The Perl Toolchain Summit needs more sponsors. If your company depends on Perl, please support this very important event.

NAME

Lingua::EN::GivenNames - An SQLite database of derivations of English given names

Synopsis

http://www.20000-names.com has been scraped for English given names. You do not need to run the script which downloads pages from there. That web site, though, does have names for 13 other languages, if you wish to adapt this distro for a different language.

So, just use the SQLite database shipped with this module, as discussed next, or scripts/export.pl to output to CSV or HTML.

The database has been exported as HTML. This on-line version was created with scripts/export.pl's jquery switch set to 1.

The database is also shipped as data/given.names.csv and data/given.names.html, although this latter page was created with scripts/export.pl's jquery switch set to 0.

Basic Usage

This is the simplest way to access the data.

        use Lingua::EN::GivenNames::Database;

        my($database) = Lingua::EN::GivenNames::Database -> new;

        # $names is an arrayref of hashrefs.

        my($names) = $database -> read_names_table;

Each element in @$names contains a hashref of data for 1 record in the database, and has these keys (in alphabetical order):

        {
                derivation => The derivation,
                fc_name    => The case-folded name,
                form       => The form,
                id         => The primary key of this record,
                kind       => The kind,
                meaning    => The meaning,
                name       => The name,
                original   => The original (name),
                rating     => The rating (relability indicator),
                sex        => The sex,
                source     => The source (language or name),
        }

The most important fields are: name, sex and derivation.

Here, sex means the classification of the name into male or female within the web site which was scraped to provide the given name data.

See "FAQ" entries for details.

Scripts which output to a file

scripts/export.pl responds to the -h option.

Some examples, with output files that happen to be the defaults:

        shell>perl scripts/export.pl -cvs_file      given.names.csv
        shell>perl scripts/export.pl -web_page_file given.names.html -j 1

Description

Lingua::EN::GivenNames is a pure Perl module.

It is used to download various Englsh given names-related pages from 20000-names.com, and to then import data scraped from those pages into an SQLite database.

The pages have already been downloaded, so that phase only needs to be run when pages are updated. Likewise, the data has been imported.

This means you would normally only ever use the database in read-only mode, as per the "Synopsis".

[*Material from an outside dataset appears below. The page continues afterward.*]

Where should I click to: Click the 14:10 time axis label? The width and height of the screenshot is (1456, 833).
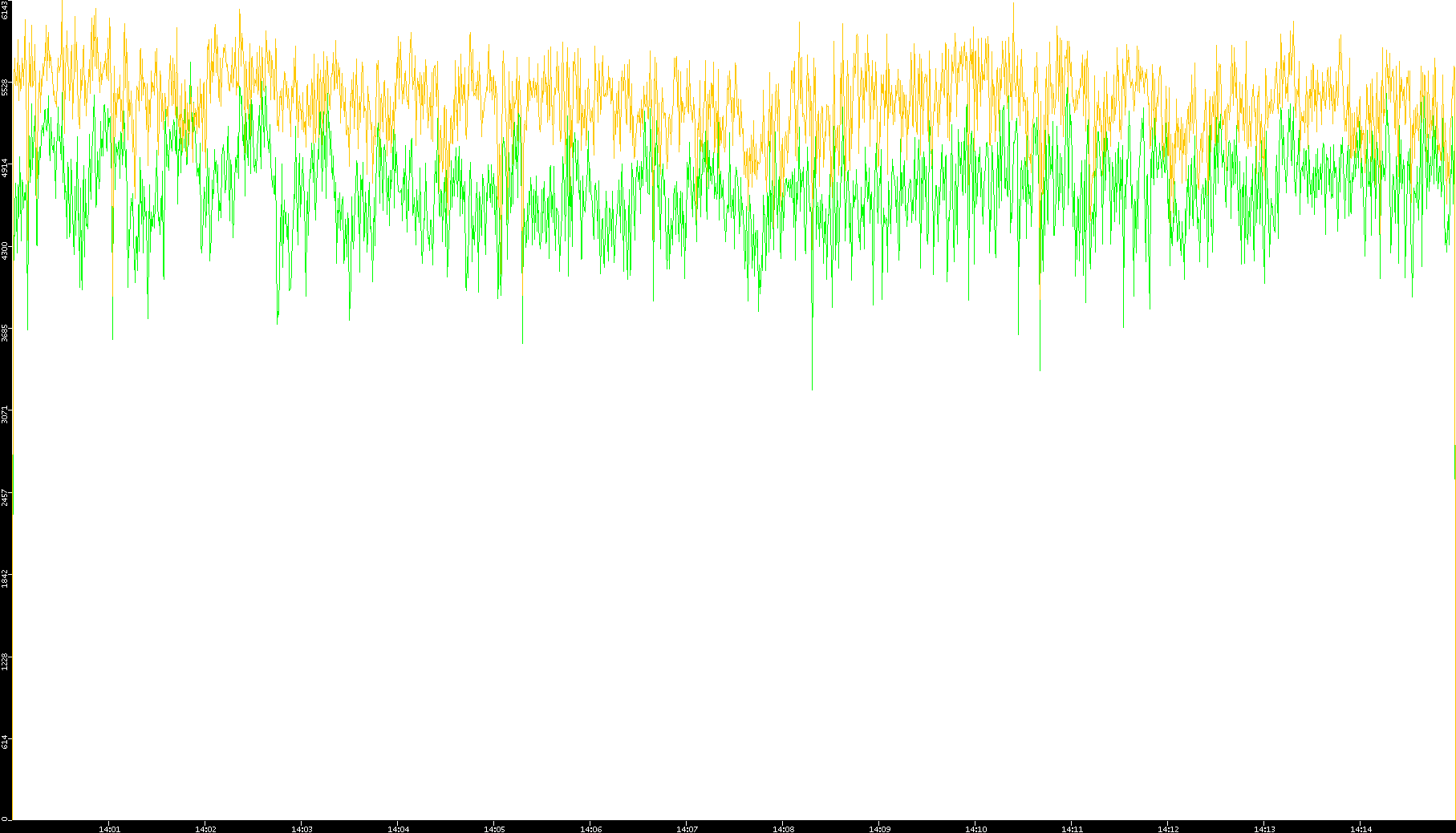975,829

Constructor and initialization

new(...) returns an object of type Lingua::EN::GivenNames.

This is the class's contructor.

Usage: Lingua::EN::GivenNames -> new().

This method takes a hash of options.

Call new() as new(option_1 => value_1, option_2 => value_2, ...).

Available options (these are also methods):

o config_file => $file_name

The name of the file containing config info, such as css_url and template_path, as used by various modules.

The code prefixes this name with the directory returned by "dist_dir()" in File::ShareDir on the end-user's machine, and prefixes it with a simple 'share' on the author's machine (i.e. when $ENV{AUTHOR_TESTING} is 1).

Default: .ht.lingua.en.givennames.conf.

o sex => $male_or_female

Some scripts (scripts/extract.derivations.pl and scripts/get.name.pages.pl) set this parameter to 'male' or 'female' as needed. See scripts/import.sh for details.

Default: ''.

o sqlite_file => $file_name

The name of the SQLite database of given name data.

The code prefixes this name with the directory returned by "dist_dir()" in File::ShareDir or with 'share', as explained under config_file just above.

Default: lingua.en.givennames.sqlite.

o verbose => $integer

Print more or less information.

Default: 0 (print nothing).

Distributions

This module is available as a Unix-style distro (*.tgz).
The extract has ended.